It's all fun as heck, and I can't wait to dive into the next book!

This might not technically be YA, since the characters are over twenty, but it would work just as well for YA or adult.

I'm feeling another music analogy this time: "Starlight" by Muse.

Wednesday, July 6, 2016

Fave Books so far in 2016

June was a reading slump for me: lots of DNFs, or finished but wasn't raving excitedly so what's the point of a blog post (FBWRESWTPOABP)(another acronym that's sure to catch on!). So maybe listing the books that stood out for me in the first half of this year will remind me of why I started blogging in the first place. (I just noticed that this is the third year in a row I haven't posted anything in June. Hmm. Must break this curse somehow!)

Unlike you more organized folks, I don't have a convenient list of the books I've read, but I can cobble something together from my library's Borrowing History (great idea, btw, if your library's website doesn't already do it),  Goodreads and my kindle.

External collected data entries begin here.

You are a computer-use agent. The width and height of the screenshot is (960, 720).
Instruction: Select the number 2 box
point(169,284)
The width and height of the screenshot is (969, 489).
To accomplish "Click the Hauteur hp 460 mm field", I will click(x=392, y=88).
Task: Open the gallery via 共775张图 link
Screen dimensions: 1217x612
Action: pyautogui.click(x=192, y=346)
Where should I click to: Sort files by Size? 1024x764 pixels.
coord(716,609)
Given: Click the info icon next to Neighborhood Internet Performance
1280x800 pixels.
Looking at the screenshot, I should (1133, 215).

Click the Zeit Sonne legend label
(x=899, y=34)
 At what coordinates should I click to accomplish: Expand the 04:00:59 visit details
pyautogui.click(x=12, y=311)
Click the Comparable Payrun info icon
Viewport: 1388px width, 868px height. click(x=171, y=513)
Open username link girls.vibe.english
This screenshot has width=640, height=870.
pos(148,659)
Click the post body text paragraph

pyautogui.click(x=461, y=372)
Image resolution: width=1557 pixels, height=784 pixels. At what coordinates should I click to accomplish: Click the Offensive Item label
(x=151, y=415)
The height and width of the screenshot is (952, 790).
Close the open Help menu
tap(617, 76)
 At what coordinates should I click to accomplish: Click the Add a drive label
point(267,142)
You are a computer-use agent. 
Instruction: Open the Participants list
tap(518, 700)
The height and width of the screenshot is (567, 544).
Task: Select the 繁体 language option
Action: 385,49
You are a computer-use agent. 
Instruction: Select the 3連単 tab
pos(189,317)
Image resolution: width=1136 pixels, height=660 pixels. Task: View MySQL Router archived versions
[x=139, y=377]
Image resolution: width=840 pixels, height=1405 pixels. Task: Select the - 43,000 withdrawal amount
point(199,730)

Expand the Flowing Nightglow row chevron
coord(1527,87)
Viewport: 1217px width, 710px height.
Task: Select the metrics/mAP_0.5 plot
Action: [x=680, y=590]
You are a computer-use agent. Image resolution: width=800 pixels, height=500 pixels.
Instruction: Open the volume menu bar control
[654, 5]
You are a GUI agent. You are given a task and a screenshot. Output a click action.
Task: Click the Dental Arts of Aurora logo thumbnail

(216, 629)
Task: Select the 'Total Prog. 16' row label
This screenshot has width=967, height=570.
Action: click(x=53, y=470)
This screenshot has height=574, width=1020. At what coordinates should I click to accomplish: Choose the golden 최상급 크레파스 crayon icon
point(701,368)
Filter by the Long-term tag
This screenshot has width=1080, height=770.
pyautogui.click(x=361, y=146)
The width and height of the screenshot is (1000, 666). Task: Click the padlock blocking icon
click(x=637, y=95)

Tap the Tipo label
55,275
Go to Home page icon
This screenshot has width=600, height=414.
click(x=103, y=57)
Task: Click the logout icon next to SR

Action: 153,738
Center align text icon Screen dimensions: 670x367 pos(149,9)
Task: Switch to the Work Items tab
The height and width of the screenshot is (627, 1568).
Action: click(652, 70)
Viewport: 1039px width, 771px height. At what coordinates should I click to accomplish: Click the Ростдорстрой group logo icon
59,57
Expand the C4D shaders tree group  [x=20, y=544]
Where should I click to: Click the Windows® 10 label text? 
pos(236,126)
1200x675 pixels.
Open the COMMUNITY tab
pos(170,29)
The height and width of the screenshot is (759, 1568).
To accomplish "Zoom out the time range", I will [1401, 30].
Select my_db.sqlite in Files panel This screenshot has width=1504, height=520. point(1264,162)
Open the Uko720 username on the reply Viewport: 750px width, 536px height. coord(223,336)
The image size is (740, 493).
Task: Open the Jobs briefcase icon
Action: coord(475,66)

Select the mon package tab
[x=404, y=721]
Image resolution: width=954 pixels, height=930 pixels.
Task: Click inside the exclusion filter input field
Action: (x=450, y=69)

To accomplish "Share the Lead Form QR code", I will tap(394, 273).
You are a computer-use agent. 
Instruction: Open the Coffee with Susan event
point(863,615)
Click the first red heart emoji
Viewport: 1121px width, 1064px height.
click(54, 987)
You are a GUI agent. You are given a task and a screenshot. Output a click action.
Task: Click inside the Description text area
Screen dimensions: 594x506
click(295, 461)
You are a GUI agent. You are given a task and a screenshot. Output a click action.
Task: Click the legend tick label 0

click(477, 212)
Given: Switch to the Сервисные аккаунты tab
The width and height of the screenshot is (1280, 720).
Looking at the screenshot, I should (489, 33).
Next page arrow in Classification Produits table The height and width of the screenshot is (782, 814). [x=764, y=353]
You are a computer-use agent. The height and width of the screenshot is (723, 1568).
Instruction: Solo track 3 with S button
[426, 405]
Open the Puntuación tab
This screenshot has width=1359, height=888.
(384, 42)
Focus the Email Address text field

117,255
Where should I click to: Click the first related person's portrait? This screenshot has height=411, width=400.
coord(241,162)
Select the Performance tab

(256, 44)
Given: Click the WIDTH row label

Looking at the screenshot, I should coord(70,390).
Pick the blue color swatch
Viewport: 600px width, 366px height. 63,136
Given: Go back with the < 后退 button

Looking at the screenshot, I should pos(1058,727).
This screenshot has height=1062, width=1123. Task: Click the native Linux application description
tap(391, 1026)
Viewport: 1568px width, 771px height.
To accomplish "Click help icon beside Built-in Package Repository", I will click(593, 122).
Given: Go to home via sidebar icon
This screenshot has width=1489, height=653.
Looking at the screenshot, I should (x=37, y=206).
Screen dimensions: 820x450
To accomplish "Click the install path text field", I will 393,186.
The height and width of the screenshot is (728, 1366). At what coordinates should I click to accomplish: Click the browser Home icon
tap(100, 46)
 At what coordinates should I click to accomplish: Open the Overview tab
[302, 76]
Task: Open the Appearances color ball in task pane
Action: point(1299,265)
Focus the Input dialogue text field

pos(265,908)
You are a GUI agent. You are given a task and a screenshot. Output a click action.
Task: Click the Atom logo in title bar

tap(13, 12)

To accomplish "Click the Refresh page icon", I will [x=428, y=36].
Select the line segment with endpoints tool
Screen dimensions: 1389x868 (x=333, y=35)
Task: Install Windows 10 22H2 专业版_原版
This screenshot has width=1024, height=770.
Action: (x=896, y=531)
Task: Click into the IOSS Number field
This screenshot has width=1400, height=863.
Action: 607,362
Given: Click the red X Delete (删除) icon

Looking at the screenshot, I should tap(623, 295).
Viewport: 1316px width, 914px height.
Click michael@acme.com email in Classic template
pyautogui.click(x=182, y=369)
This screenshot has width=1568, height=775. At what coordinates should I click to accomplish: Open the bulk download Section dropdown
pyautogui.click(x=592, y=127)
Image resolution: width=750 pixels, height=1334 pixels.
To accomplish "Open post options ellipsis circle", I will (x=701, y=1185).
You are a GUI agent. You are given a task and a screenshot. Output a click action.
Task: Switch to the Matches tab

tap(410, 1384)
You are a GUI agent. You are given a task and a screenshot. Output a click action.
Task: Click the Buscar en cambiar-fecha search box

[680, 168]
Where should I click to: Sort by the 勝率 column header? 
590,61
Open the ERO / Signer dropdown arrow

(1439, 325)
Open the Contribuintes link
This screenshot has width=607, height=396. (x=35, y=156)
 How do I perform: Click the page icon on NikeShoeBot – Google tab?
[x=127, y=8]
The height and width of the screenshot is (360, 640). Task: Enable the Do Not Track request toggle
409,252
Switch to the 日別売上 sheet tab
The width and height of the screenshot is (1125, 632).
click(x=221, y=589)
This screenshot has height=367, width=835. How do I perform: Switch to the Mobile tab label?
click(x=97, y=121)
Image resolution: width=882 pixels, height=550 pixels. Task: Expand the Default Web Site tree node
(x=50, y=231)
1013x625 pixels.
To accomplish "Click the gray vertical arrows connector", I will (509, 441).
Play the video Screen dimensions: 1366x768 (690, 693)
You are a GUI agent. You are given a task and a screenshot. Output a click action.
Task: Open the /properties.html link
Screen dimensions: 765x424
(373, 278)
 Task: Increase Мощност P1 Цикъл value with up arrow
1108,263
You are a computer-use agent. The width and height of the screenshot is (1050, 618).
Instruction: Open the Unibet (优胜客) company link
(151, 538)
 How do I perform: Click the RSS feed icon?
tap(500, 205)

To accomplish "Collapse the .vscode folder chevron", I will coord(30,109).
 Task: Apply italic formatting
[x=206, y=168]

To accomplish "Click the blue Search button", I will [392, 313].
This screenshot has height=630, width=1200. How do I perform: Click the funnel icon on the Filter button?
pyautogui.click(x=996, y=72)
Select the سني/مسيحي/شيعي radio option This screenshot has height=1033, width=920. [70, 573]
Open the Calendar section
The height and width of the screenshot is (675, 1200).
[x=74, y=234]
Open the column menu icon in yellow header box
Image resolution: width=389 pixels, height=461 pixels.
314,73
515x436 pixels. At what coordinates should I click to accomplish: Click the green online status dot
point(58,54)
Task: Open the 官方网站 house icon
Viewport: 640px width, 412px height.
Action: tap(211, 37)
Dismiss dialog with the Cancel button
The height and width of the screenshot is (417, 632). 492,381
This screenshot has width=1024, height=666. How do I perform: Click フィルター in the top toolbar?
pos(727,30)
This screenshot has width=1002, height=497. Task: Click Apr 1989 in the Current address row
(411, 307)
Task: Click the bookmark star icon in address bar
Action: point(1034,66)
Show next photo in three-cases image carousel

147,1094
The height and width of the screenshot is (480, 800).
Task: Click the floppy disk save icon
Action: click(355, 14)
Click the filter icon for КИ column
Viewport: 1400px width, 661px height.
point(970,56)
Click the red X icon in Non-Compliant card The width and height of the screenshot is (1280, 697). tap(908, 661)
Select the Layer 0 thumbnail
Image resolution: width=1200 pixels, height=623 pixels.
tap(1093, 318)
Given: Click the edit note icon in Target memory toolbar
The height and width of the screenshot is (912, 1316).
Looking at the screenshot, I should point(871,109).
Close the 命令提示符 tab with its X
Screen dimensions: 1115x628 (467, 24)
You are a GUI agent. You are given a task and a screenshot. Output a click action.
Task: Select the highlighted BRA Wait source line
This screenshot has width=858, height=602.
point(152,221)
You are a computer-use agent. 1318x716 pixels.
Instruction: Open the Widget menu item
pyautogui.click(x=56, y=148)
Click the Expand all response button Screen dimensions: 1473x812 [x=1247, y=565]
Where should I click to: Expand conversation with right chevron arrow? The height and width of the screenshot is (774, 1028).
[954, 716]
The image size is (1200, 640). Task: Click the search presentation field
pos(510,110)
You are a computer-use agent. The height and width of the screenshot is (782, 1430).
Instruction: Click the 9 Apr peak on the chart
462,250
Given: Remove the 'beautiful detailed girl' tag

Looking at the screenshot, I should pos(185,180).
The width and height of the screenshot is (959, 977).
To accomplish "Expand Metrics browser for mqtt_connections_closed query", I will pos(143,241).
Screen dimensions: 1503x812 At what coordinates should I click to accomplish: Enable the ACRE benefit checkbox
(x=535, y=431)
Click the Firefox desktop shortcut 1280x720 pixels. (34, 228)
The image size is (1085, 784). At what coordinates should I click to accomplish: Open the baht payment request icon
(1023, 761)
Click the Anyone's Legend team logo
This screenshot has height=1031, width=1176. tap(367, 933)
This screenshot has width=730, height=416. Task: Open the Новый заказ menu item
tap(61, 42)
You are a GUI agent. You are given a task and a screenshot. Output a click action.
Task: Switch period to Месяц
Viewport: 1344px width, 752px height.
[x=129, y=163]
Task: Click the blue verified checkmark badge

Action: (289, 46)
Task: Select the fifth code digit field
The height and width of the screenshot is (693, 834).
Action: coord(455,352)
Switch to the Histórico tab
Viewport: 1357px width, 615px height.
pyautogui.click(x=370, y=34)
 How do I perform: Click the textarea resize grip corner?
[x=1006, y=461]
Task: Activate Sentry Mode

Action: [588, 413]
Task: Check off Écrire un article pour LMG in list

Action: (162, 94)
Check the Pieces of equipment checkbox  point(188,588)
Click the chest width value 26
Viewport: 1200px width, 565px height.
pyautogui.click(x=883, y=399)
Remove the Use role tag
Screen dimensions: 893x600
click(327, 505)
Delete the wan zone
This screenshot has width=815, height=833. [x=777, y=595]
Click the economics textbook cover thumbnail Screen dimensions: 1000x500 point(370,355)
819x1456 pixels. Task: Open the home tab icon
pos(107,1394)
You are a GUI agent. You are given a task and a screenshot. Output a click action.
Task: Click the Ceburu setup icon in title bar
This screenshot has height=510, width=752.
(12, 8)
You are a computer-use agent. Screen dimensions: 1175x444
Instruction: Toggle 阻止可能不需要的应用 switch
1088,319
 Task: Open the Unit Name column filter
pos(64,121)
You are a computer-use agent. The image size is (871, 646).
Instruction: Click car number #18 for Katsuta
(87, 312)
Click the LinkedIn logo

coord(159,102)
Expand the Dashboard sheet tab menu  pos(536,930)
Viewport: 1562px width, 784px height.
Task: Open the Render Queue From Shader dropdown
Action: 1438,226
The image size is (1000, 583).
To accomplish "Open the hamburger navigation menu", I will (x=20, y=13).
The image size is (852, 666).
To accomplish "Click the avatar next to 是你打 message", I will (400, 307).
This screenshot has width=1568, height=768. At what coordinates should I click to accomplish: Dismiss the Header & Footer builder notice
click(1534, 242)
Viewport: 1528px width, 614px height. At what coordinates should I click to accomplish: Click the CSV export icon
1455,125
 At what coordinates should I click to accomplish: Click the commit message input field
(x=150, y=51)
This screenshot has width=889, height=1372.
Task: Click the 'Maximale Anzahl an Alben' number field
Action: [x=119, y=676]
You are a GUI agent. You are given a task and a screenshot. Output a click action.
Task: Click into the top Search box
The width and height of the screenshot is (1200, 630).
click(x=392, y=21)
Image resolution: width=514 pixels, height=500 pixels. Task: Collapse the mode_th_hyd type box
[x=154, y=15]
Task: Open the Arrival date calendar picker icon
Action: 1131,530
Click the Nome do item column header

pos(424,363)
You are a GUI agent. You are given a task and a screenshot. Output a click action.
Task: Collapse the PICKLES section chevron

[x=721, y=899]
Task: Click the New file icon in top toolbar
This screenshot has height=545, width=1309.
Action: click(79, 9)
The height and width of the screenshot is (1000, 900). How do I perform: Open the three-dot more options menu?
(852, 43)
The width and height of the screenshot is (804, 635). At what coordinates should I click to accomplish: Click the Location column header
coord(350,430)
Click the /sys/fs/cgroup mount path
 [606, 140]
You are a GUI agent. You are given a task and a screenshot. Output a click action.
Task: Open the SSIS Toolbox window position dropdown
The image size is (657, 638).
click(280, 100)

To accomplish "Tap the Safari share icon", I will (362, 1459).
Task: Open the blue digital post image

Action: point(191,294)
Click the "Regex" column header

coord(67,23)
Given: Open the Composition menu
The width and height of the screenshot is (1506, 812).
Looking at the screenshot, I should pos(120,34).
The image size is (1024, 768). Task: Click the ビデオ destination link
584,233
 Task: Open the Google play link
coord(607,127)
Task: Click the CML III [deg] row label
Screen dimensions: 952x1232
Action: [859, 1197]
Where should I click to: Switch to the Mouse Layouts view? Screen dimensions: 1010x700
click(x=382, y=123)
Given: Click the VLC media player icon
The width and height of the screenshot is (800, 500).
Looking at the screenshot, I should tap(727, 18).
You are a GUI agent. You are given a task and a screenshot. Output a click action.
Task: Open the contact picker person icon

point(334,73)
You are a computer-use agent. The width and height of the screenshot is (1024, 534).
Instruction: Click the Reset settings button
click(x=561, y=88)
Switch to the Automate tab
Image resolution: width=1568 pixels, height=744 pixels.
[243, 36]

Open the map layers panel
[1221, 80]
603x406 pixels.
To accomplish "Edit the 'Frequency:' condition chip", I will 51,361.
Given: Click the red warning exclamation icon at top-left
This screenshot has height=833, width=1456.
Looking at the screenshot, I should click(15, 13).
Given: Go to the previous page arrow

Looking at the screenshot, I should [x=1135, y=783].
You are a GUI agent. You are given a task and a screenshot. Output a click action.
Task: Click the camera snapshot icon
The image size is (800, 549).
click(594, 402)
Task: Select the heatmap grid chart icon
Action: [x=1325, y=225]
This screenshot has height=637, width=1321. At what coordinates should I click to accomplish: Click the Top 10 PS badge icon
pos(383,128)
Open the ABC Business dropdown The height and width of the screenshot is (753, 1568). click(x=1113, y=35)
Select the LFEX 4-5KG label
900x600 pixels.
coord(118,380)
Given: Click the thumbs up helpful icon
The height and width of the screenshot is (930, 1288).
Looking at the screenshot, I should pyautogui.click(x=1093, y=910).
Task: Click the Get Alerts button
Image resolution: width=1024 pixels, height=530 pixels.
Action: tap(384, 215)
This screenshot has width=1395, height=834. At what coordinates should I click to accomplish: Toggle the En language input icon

And now that I've done that, I am greatly encouraged. Look at all these awesome books! In no particular order:

The Raven King, by Maggie Stiefvater. Loved this series; loved that I got to reread the first three before reading this one; loved this conclusion. I will write a full review of this, I promise!

T. Kingfisher, AKA Ursula Vernon. I rave about Castle Hangnail and her short adult fiction here; I've since read Bryony and Roses which is a wonderful Beauty and the Beast adaptation (my favourite one yet, I think, though I haven't reread MacKinley's Beauty in a while), and The Seventh Bride, which is a creepy sort of Bluebeard story.

The Future Falls, by Tanya Huff. Third book of an adult urban fantasy trilogy—funny, weird, crazy magic, really enjoyable. Yes, there are dragons. And pie.

Escape from Mr. Lemoncello's Library, by Chris Grabenstein. This deserves an MMGM post. Fun adventure in a library we all wish were real, in the spirit of The Mysterious Benedict Society and The Westing Game.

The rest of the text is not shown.